De la vigne en adoption
Un couple de viticulteurs de Rions propose à des amateurs de vin de parrainer un rang de vigne de leur propriété, sur les coteaux de l’Entre-Deux-Mers.
Les temps sont durs pour les petits propriétaires terriens. Afin de valoriser leur bien, ils n’hésitent pas à s’appuyer sur le tourisme et encourager de nouveaux visiteurs. Jean-Christophe et Cécile Brunet ont pour règle de vie : « Trouver une idée nouvelle tous les deux mois. » La dernière est de partager leur domaine, simplement !

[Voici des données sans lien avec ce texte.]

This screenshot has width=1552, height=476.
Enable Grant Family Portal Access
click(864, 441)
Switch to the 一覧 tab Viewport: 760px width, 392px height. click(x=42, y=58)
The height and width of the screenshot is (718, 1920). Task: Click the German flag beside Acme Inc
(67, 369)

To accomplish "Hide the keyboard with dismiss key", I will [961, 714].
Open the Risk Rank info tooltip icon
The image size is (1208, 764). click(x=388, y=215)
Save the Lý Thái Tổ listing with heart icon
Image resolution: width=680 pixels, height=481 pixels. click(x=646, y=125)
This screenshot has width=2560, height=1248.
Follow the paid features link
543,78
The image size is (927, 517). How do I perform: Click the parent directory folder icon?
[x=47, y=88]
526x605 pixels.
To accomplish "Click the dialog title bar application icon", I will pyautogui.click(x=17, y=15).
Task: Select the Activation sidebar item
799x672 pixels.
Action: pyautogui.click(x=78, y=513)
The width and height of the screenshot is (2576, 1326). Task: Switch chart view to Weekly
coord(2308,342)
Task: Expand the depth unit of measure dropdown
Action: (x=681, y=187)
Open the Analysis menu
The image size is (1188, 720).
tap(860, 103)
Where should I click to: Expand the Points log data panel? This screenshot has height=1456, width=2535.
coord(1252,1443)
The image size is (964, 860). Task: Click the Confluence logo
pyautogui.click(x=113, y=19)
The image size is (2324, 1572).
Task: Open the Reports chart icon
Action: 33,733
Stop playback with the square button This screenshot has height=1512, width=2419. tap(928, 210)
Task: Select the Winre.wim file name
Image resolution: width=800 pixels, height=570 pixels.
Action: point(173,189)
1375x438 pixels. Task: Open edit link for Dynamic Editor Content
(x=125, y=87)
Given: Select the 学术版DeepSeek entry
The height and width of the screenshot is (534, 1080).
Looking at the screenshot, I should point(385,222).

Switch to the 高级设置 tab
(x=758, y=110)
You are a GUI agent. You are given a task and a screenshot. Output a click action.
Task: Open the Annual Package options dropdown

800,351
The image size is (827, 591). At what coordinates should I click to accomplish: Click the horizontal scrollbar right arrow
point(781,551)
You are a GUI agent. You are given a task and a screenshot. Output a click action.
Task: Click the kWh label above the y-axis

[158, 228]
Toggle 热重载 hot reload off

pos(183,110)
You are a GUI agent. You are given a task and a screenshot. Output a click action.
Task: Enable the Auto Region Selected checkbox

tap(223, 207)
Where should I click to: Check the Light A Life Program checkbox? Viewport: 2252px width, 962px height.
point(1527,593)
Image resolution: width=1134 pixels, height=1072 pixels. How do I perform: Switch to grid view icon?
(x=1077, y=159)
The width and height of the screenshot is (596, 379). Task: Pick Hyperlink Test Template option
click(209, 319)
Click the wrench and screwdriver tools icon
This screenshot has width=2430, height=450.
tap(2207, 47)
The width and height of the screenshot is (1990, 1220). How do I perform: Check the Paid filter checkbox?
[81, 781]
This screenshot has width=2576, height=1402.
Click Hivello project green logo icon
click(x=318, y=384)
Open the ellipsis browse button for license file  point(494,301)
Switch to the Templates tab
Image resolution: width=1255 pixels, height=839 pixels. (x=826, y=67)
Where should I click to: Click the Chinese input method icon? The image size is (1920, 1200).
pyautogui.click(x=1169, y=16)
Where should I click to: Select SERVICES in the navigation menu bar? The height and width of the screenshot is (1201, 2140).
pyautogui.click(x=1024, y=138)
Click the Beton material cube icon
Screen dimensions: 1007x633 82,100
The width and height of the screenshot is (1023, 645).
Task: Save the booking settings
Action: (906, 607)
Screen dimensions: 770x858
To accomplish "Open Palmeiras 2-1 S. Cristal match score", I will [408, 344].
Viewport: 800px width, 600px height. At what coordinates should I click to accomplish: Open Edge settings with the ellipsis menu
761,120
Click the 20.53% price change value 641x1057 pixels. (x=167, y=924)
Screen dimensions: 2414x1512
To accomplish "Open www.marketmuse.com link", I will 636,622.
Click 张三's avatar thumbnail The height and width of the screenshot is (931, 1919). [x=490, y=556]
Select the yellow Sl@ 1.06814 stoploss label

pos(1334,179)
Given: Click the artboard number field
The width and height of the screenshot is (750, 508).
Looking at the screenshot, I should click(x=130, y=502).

Parrainer un rang de vigne
« La mode est aux parrainages, dit Cécile. On parraine une vache, un monument, un tableau. Alors, pourquoi pas un rang de notre vigne ? Nous possédons des chambres d’hôtes dans notre chartreuse, Jean-Christophe attire les amateurs de vieilles voitures qui arrivent de tous les horizons, nous aimons notre région et voulons la faire découvrir de manière ludique. Tous les ingrédients réunis, nous avons foncé. L’année 2011 a vu le début de notre expérience : pour 130 €, le parrain possède son rang personnalisé par une pancarte portant son nom, dont il reçoit un double à son domicile pour épater ses amis, de même qu’une carte de visite. Il suit le millésime, de son premier bourgeon à sa mise en bouteille, soir durant trois ans. Donc, en 2014, il se verra attribuer 12 bouteilles portant « son » étiquette.... »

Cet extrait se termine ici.